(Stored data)
====

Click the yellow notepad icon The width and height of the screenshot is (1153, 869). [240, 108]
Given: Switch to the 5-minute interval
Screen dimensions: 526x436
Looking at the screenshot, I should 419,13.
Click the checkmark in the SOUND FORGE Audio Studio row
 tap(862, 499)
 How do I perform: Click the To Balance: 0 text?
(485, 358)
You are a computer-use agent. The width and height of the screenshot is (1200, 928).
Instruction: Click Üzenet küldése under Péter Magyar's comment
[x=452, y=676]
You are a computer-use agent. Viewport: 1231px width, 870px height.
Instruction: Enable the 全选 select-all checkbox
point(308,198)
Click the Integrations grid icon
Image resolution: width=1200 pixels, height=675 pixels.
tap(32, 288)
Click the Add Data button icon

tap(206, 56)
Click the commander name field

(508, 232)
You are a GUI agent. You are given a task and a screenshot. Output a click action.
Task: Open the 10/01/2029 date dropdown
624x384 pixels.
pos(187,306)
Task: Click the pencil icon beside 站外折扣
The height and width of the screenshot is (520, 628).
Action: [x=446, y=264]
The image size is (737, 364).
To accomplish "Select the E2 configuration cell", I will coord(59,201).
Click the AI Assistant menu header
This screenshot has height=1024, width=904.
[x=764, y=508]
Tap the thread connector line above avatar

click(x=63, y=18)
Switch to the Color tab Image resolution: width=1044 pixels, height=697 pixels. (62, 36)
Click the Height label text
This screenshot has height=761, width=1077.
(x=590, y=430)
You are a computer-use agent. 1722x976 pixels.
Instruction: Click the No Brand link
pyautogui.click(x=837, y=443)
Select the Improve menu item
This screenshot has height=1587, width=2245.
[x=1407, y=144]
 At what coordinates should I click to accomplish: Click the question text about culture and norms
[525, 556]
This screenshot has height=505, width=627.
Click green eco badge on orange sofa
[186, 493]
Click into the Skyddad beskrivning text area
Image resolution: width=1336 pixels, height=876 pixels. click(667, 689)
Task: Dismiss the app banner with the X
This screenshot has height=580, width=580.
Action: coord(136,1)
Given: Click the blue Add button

====

Which lines of the data include "computer"? Copy each of them.

## Exercise output:
You are a computer-use agent. The width and height of the screenshot is (1200, 928).
You are a computer-use agent. Viewport: 1231px width, 870px height.
You are a computer-use agent. 1722x976 pixels.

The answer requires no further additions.